Complex Human Activity Recognition with Deep Inception Learning and Squeeze-Excitation Framework.

Publications

Complex Human Activity Recognition with Deep Inception Learning and Squeeze-Excitation Framework.

Complex Human Activity Recognition with Deep Inception Learning and Squeeze-Excitation Framework.

Author : Venkatesh Akula

Year : 2022

Publisher : Cerebration Science Publishing Co. Limited

Source Title : Journal of Information Assurance & Security

Document Type :

Abstract

Human Activity Recognition (HAR) based on sensor networks is of paramount importance in the fields of body area networks, ubiquitous and pervasive computing. HAR is widely used in applications such as health monitoring, medical care, smart homes etc. With the advent of sensor networks and the fast-growing waveform data in the technologically developing modern world, the traditional feature engineering methods are becoming more obsolete. Deep Learning methods are very beneficial as they are efficient in feature extraction, helps in modelling the sensor data systematically and improving the performance of complex human activity recognition. Taking advantage of deep learning techniques, we propose a model based on Convolutional Neural Networks (CNN) and Recurrent Neural Networks (RNN).

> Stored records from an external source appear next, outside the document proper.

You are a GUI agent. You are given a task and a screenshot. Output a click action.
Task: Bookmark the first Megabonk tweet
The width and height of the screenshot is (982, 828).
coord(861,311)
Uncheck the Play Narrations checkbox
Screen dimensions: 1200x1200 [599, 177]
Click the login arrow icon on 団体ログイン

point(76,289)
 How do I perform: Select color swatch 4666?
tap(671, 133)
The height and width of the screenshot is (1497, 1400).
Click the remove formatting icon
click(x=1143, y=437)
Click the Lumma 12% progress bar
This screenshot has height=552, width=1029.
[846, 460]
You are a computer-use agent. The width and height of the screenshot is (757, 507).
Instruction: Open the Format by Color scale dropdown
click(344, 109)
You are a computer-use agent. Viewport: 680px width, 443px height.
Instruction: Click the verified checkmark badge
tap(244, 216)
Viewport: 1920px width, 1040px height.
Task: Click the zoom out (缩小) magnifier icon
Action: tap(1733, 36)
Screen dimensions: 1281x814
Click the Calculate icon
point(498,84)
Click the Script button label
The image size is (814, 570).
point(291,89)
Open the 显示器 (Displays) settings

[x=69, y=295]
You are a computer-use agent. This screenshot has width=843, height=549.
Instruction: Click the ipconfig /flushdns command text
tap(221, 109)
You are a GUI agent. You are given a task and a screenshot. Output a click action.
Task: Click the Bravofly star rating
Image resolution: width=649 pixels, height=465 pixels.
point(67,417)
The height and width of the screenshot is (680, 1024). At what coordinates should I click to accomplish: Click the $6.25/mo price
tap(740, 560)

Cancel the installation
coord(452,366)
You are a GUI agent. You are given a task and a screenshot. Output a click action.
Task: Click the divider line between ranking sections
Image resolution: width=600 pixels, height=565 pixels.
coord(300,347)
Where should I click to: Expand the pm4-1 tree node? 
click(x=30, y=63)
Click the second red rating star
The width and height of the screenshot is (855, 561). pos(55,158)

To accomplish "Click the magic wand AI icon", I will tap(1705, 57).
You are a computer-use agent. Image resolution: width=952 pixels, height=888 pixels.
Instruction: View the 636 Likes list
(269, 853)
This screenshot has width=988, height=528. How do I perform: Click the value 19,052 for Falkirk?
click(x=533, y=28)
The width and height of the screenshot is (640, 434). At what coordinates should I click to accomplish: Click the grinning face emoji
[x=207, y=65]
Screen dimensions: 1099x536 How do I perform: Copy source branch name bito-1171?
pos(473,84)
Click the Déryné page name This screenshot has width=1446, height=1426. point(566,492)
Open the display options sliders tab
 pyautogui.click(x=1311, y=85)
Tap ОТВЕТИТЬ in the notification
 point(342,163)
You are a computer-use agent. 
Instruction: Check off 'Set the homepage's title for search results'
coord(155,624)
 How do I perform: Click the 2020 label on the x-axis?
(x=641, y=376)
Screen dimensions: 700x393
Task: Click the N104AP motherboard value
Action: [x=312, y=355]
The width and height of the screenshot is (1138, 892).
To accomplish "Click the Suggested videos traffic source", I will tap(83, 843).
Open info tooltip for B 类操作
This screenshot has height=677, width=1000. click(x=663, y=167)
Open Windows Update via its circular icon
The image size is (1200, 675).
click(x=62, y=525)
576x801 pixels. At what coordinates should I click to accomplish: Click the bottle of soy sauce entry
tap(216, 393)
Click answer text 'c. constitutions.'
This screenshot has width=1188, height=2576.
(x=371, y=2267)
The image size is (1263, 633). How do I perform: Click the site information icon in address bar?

To this we integrate a special feature recalibration framework based on attention mechanism to perform human activity recognition. The model uses Inception Neural Network architecture with various kernel-based convolution layers to extract spatial features and Gated Recurrent Units (GRU) to model temporal / time-series features. Space and Channel based Squeeze and Excitation blocks (SCbSE) framework is used to recalibrate features to complete classification tasks of complex human activities. The proposed model is experimentally verified on two publicly available benchmark HAR datasets namely: Smartphone Dataset and Opportunity dataset. The performance of the model is analysed while comparing to that of the state-of-the-arts.